EXERCISE GOAL. Lay out the listing below as a JSON list of strings, one string per line, from the line with "You are a computer-use" through the end of the listing, both ends included and blank lines omitted. Leave the pictures out of the answer.

MATERIAL.
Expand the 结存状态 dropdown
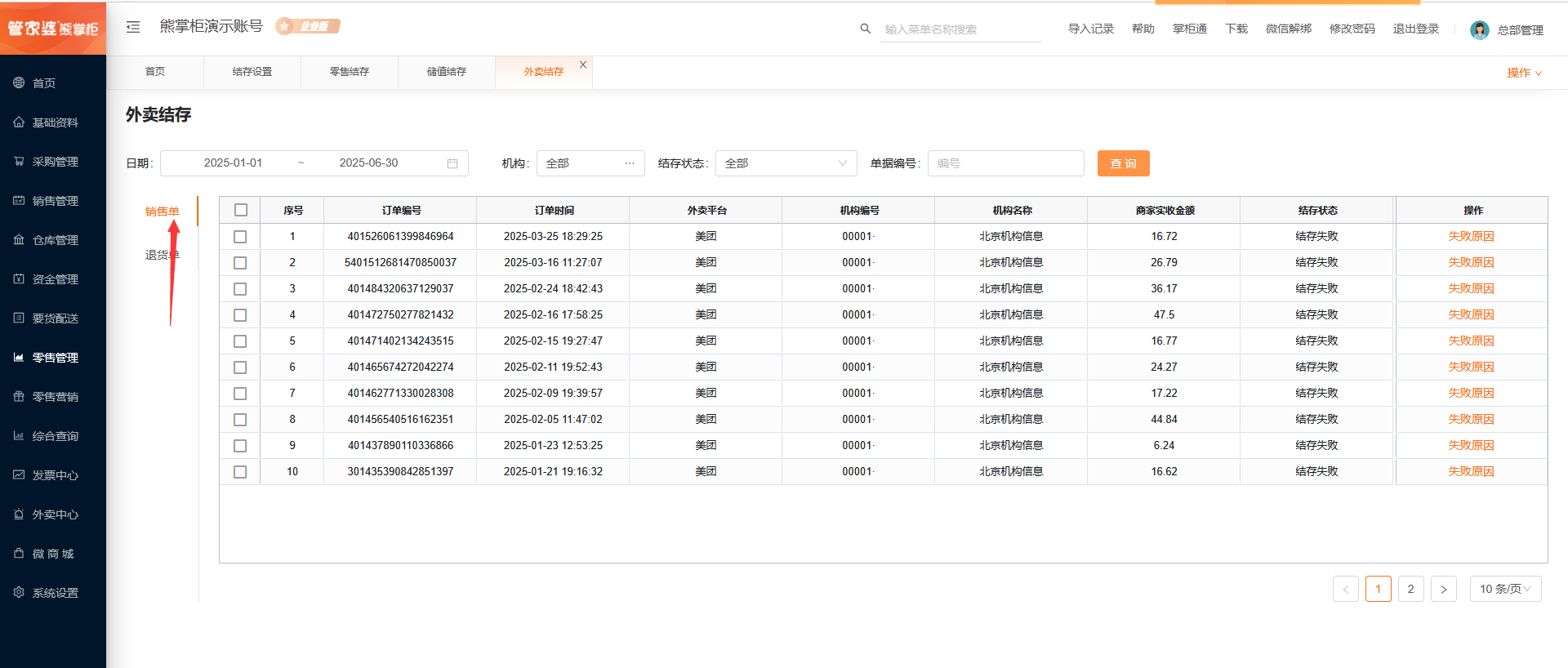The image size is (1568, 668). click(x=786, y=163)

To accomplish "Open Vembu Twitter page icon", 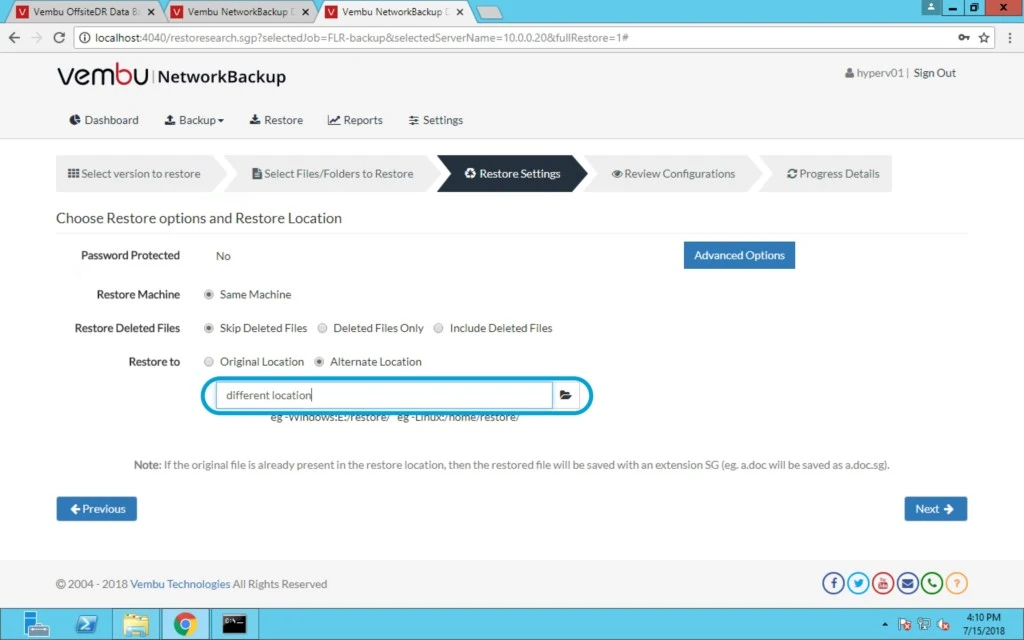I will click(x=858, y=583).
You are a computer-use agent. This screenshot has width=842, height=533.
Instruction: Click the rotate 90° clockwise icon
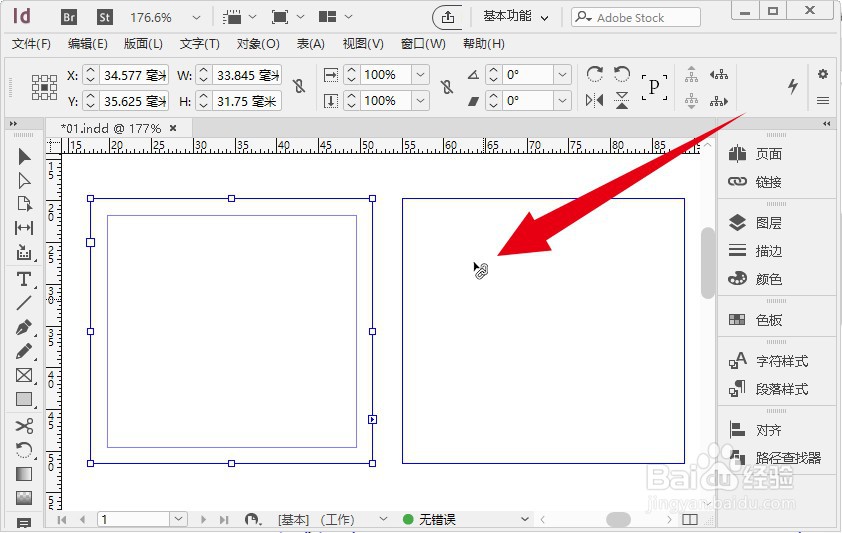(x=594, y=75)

SOLUTION TO THIS EXERCISE.
[
  "You are a computer-use agent. This screenshot has width=842, height=533.",
  "Instruction: Click the rotate 90° clockwise icon",
  "(x=594, y=75)"
]